Source http://alencontre.org/europe/grece/grece-tsipras-dans-le-champ-de-mines-de-la-crise-prolongee.html#more-52396

Qui veut gagner des millions de Soros ? La rubrique de Panagiotis Grigoriou

Panagiotis  Grigoriou est Ethnologue et historien, chroniqueur, analyste, initiateur d’un concept de tourisme alternatif  et solidaire en Grèce. Le regard de l’historien et de l’anthropologue sur l’actualité et le vécu de la crise grecque.
Qui veut gagner des millions de Soros ?

Couleurs d’automne. Les feuilles tombent des arbres, tandis que des millions tombent paraît-il sur les Balkans… des caisses du financier et spéculateur George Soros. Á Athènes, le Ministère des Affaires étrangères et fanfaron attitré Nikos Kotziás vient de démissionner. En Conseil des Ministres, Kotziás a eu une altercation verbale très violente avec son homologue à la Défense, l’autre fanfaron Pános Kamménos. Ce dernier, d’après les medias grecs, a entre autres reproché à Kotziás d’avoir reçu 50 millions d’euros du financier Soros dans le but de faire avancer coûte que coûte l’accord Macédonien de Tsípras-Zaev, lequel est autant celui de Berlin, de Bruxelles, de l’OTAN et surtout, celui du spéculateur Soros. Les feuilles… tombent, couleuvres d’automne, avalées parfois comme les ministres !

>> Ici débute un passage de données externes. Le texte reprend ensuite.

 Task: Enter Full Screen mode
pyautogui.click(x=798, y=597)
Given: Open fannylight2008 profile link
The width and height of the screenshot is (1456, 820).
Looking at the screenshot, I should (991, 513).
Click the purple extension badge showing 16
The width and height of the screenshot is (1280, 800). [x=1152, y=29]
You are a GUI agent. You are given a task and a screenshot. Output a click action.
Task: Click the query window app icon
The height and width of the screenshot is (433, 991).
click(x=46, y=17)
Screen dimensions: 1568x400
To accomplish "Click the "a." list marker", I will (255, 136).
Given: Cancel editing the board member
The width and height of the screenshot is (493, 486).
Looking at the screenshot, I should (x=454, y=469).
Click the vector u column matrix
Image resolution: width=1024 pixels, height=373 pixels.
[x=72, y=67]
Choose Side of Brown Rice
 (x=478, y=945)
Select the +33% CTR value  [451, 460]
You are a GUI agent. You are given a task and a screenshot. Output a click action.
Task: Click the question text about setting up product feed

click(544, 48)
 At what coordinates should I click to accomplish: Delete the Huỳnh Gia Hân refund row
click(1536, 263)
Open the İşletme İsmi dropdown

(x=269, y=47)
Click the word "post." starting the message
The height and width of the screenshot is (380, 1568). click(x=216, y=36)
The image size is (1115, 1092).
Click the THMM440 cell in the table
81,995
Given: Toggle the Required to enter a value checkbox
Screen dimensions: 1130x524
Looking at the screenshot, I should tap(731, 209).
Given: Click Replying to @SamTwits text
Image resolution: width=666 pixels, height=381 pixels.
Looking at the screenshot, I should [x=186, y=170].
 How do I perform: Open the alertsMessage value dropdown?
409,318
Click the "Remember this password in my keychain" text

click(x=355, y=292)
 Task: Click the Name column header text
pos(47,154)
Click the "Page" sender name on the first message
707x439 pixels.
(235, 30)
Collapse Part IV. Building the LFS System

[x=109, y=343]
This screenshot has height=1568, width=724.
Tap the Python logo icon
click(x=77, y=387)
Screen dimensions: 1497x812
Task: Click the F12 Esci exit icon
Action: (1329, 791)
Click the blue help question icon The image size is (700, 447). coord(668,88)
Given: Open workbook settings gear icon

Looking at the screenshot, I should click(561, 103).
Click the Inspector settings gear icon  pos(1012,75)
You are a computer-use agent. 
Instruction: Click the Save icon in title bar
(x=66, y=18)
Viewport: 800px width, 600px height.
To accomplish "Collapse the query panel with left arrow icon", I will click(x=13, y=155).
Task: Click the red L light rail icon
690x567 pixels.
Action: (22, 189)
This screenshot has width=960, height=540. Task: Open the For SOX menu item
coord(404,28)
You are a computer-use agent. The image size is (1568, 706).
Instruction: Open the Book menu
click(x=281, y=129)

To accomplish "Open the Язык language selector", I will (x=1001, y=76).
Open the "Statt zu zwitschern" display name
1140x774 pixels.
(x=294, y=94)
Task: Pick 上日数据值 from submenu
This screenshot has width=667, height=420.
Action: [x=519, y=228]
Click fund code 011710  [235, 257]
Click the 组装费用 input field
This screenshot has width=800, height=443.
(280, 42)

Couleurs d’automne à Ágrafa, octobre 2018

La presse évoque largement ces faits et d’abord gestes, à l’instar du quotidien “Ta Néa” du 19 octobre au sujet du financement présumé de Kotziás via les ONG du spéculateur George Soros. En plus, Kotziás est aussi montré du doigt car il aurait utilisé des fonds du Ministère des Affaires Étrangères, plus exactement 19 millions d’euros d’après la presse, pour rémunérer une certaine presse en Albanie et en Ex-République Yougoslave de Macédoine, toujours dans le but de promouvoir l’accord signé en juin entre Tsípras et Zaev (radio 90.1 FM et “Ta Néa” du 19 octobre).

En cet automne décidément, les feuilles, celles des arbres… et pas seulement, elles tombent. On sait qu’à leur base, une sorte de petit bouchon se forme, qui empêche la sève de circuler. La feuille se dessèche, devient fragile et tombe, autant on dirait que le contenu réel des régimes supposés politiques qui sont encore les nôtres. Dans nos pays, comme l’écrit ailleurs Dimitri Orlov, “l’effondrement social et culturel est en grande partie déjà bien avancé mais qu’il est actuellement dissimulé par le fait que les systèmes financiers, commerciaux et politiques fonctionnent encore à un certain niveau, ou du moins prétendent fonctionner en utilisant de l’argent injecté ex nihilo, avec de graves déséquilibres commerciaux, des statistiques falsifiées, des systèmes électoraux trafiqués”.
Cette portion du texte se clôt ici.